La Communauté genevoise d’action syndicale a adopté un manifeste contre l’accord-cadre négocié avec l’Union européenne. Trois questions à Alessandro Pelizzari, secrétaire régional d’Unia Genève
Front genevois uni contre l’accord-cadre négocié par le Conseil fédéral et la Commission européenne. D’entente avec le Parti socialiste, les Verts et Ensemble à gauche, la Communauté genevoise d’action syndicale (CGAS) a adopté la semaine passée un manifeste refusant ce pacte qui met en péril la protection des salaires.

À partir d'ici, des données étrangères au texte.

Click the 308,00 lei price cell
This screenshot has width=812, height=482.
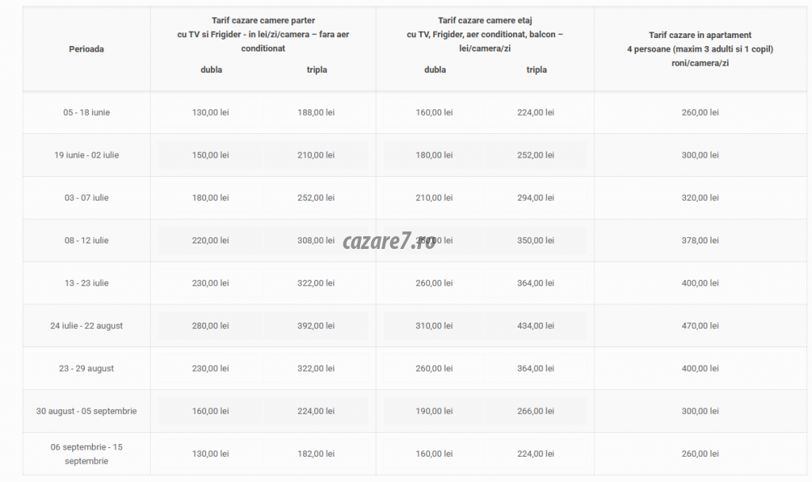pos(316,240)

Assouplissement de la règle dite des huit jours lors de détachement de travailleurs – délai d’annonce nécessaire à l’organisation de vérifications –, affaiblissement du système de cautions et de surveillance des (faux) indépendants, réduction des contrôles, menaces sur les Conventions collectives de travail... Autant de points particulièrement problématiques dénoncés par les syndicats. Réitérant leur rejet de l’accord en question ouvrant large la porte au dumping, ils ont néanmoins réaffirmé leur soutien à la libre circulation des personnes. «Rien d’anti-européen dans notre démarche. Au contraire. Notre position se trouve aux antipodes de celle de l’UDC», relève Alessandro Pelizzari, secrétaire régional d’Unia Genève.

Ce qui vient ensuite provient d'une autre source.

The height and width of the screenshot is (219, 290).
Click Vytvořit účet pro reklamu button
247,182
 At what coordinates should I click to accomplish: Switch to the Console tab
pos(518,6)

Pourquoi avoir rédigé ce manifeste?
Nous souhaitons préciser les raisons de notre rejet de l’accord-cadre face aux reproches formulés à l’encontre des syndicats accusés de bloquer le processus de signature. En effet, il est important de démontrer que, derrière le débat sur la fameuse «règle des huit jours», l’accord-cadre prévoit une attaque en règle des mesures d’accompagnement à la libre circulation, orchestrée par les lobbys d’entreprises à Bruxelles et profitant également à des sociétés suisses. Il ne s’agit pas, d’une question nationale ou européenne mais d’une question sociale. Car il ne faut pas oublier que ce sont ces mesures qui ont permis, contrairement à beaucoup de pays en Europe, de maintenir le niveau salarial en Suisse, en garantissant des protections supplémentaires pour les quelque 250000 travailleurs avec des permis de courte durée et, au-delà, pour l’ensemble des salariés en Suisse. Et, en nous alliant avec les partis de l’Alternative, nous délivrons aussi un message univoque destiné aux autorités cantonales. Face aux attaques contre les droits des salariés, nous entendons, à Genève, non seulement protéger les mesures d’accompagnement, mais aussi les renforcer.
Le PS suisse semble assouplir sa position. Vous craignez qu’il lâche du lest?
Le PS suisse a adapté son discours pour satisfaire son aile sociale-libérale. S’il se montre favorable à l’accord-cadre, il ne veut pas non plus qu’on touche aux mesures d’accompagnement. Donc il ne peut défendre ce pacte-là. Le Foraus (groupe de réflexion sur la politique étrangère suisse, ndlr) cherche aujourd’hui à convaincre la gauche et les syndicats de soutenir l’accord moyennant l’introduction d’une liste de mesures compensatoires susceptibles d’atténuer ses effets négatifs. Ces outils sont très proches de nos revendications mais ils ne pourront se substituer aux mesures d’accompagnement. Si l’on signe l’accord-cadre, la Cour de justice européenne aura son mot à dire sur le droit du travail suisse. Ses décisions prévaudront sur des dispositions internes. Et on connaît la doctrine de cette instance visant à soumettre toute mesure de protection des salariés aux impératifs du libre commerce. Définitivement, l’accord ne peut être signé. Il faut le renégocier.
Et dans le cas contraire, quels seraient alors les risques?
Si on ne signe pas, rien ne se passera dans l’immédiat. Par contre, la signature de l’accord-cadre préparerait le terrain à l’initiative de l’UDC visant à mettre un terme à la libre circulation des personnes et sur laquelle nous voterons l’an prochain. Car un affaiblissement des mesures d’accompagnement générera inévitablement une pression salariale, et chaque pourcentage de salaire perdu élargira l’électorat de l’extrême droite. Refuser aujourd’hui l’accord-cadre, c’est donc dire oui à la libre circulation des personnes. C’est renforcer les droits de tous les travailleurs. D’ici et d’ailleurs. Et si une libre circulation sans protection salariale n’est pas viable, le contraire vaut aussi: une protection salariale sans libre circulation est un leurre. C’est le projet de l’UDC qui veut, elle, priver la main-d’œuvre étrangère de ces droits et revenir à des statuts précaires, comme celui des saisonniers. C’était la pire période d’exploitation et de sous-enchère.